A pet Burmese python measuring more than 8 feet long broke out of a terrarium and strangled a 2-year-old girl in her bedroom Wednesday at a central Florida home, authorities said. Shaiunna Hare was already dead when paramedics arrived at about 10 a.m., Lt. Bobby Caruthers of the Sumter County Sheriff's Office said.
Charles Jason Darnell, the snake's owner and the boyfriend of Shaiunna's mother, discovered the snake missing from its terrarium and went to the girl's room, where he found it on the girl and bite marks on her head, Caruthers said. Darnell, 32, stabbed the snake until he was able to pry the child away.
"The baby's dead!" a sobbing caller from the house screamed to a 911 dispatcher in a recording. "Our stupid snake got out in the middle of the night and strangled the baby."
Authorities did not identify the caller and removed the person's name from the recording.
"She got out of the cage last night and got into the baby's crib and strangled her to death," the caller said.
Authorities removed the snake from the home Wednesday afternoon after obtaining a search warrant. Once outside the small, tan home, bordered by cow pastures, the snake was placed in a bag then inside a dog crate. The snake was still alive.
Darnell did not have a permit for the snake, which would be a second-degree misdemeanor, said Joy Hill, a spokeswoman with the Florida Fish and Wildlife Conservation Commission. He has not been charged, but Caruthers said investigators were looking into whether there was child neglect or if any other laws were broken.
Hill said the snake will be placed with someone who has a permit, pending an investigation into the girl's death.
The Humane Society of the United States said including Wednesday's death, at least 12 people have been killed in the U.S. by pet pythons since 1980, including five children.
Burmese pythons are not native to Florida, but they easily survive in the state and can reach a length of 26 feet and weigh more than 200 pounds.
Some owners have freed pythons into the wild and a population of them has taken hold in the Everglades. One killed an alligator and then burst when it tried to eat it.
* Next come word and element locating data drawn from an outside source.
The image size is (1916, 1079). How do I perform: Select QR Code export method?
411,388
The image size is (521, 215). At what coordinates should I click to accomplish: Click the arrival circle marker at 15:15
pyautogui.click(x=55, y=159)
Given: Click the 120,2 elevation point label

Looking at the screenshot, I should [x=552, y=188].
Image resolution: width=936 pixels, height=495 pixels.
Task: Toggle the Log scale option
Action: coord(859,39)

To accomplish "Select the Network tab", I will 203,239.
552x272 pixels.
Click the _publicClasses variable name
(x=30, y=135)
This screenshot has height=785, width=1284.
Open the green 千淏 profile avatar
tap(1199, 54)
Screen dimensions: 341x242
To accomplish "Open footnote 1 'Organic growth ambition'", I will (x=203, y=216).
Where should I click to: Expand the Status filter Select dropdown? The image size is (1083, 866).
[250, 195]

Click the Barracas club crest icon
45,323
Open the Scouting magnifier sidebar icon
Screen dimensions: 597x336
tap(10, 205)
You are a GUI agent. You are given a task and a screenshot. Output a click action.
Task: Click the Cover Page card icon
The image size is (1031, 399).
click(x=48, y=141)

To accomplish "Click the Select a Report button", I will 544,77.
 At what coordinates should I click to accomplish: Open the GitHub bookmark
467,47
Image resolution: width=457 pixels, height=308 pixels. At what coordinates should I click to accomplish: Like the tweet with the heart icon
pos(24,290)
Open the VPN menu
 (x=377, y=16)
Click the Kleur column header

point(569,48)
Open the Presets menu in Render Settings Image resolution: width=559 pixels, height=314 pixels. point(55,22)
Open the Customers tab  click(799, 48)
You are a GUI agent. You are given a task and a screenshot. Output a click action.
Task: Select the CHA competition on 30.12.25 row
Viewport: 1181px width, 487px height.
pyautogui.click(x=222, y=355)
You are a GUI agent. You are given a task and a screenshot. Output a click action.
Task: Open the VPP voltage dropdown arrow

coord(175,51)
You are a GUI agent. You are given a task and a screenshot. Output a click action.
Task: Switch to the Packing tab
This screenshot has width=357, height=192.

Scientists also speculate a bevy of Burmese pythons escaped in 1992 from pet shops battered by Hurricane Andrew and have been reproducing since.
"It's becoming more and more of a problem, perhaps no fault of the animal, more a fault of the human," said Jorge Pino, a state wildlife commission spokesman. "People purchase these animals when they're small. When they grow, they either can't control them or release them."
George Van Horn, owner of Reptile World Serpentarium in St. Cloud, said the strangulation could have occurred because the snake felt threatened or because it thought the child was food.
"They are always operating on instinct," he said. "Even the largest person can become overpowered by a python."
Oxford is about 50 miles northwest of Orlando.